* [Given records]:

========================

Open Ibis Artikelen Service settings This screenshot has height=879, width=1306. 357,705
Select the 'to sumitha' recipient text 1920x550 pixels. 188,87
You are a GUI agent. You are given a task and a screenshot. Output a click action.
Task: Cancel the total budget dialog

========================

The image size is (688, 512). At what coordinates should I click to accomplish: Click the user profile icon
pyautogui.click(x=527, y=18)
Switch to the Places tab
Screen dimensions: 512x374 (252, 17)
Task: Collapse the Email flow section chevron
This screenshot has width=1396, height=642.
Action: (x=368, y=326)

========================

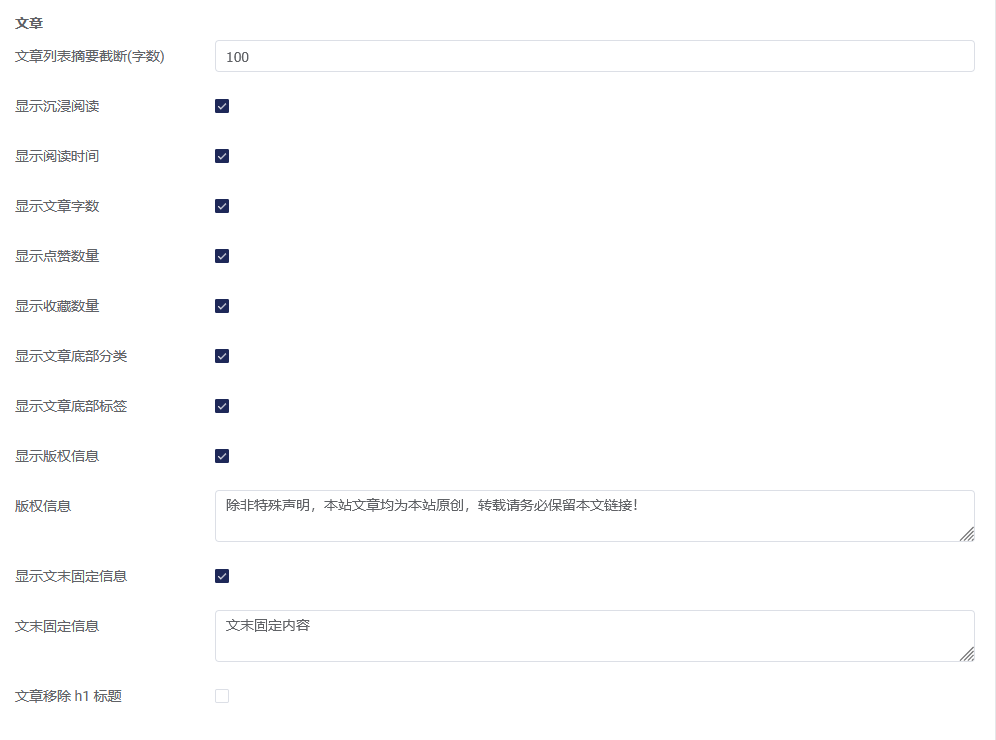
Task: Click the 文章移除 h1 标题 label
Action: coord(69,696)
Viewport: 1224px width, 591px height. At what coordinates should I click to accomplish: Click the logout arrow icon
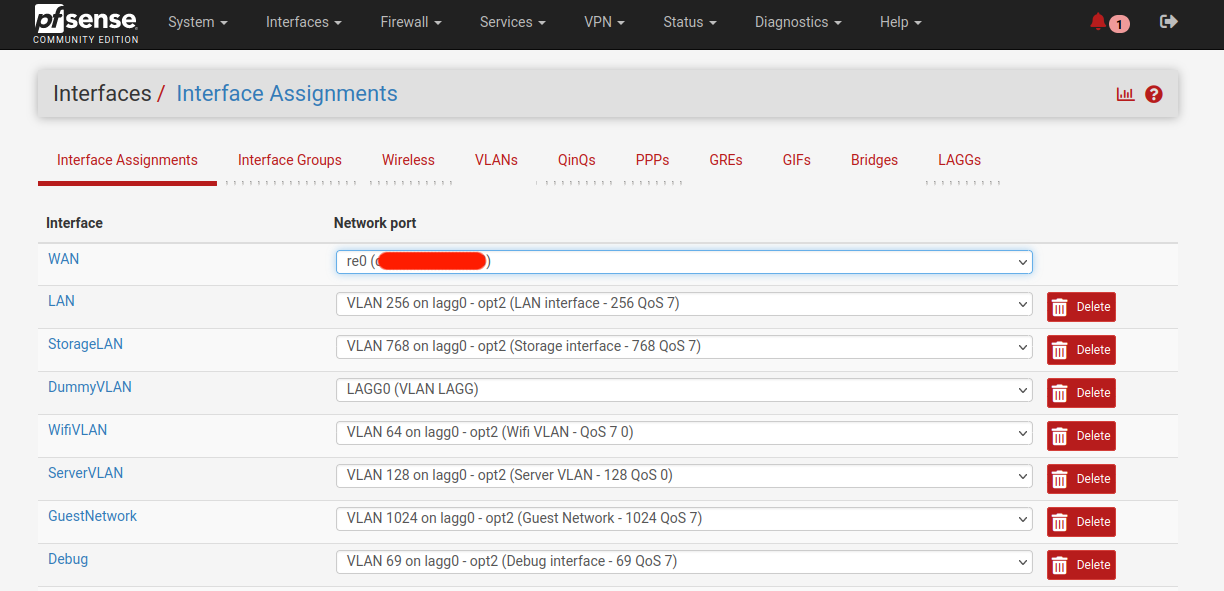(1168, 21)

========================

* [Requirement]: Each line in the listing above from the one containing "You are a GUI" through the one containing "Task: Cancel the total budget dialog" should be repeated exactly, and no other line.

* [Task answer]:
You are a GUI agent. You are given a task and a screenshot. Output a click action.
Task: Cancel the total budget dialog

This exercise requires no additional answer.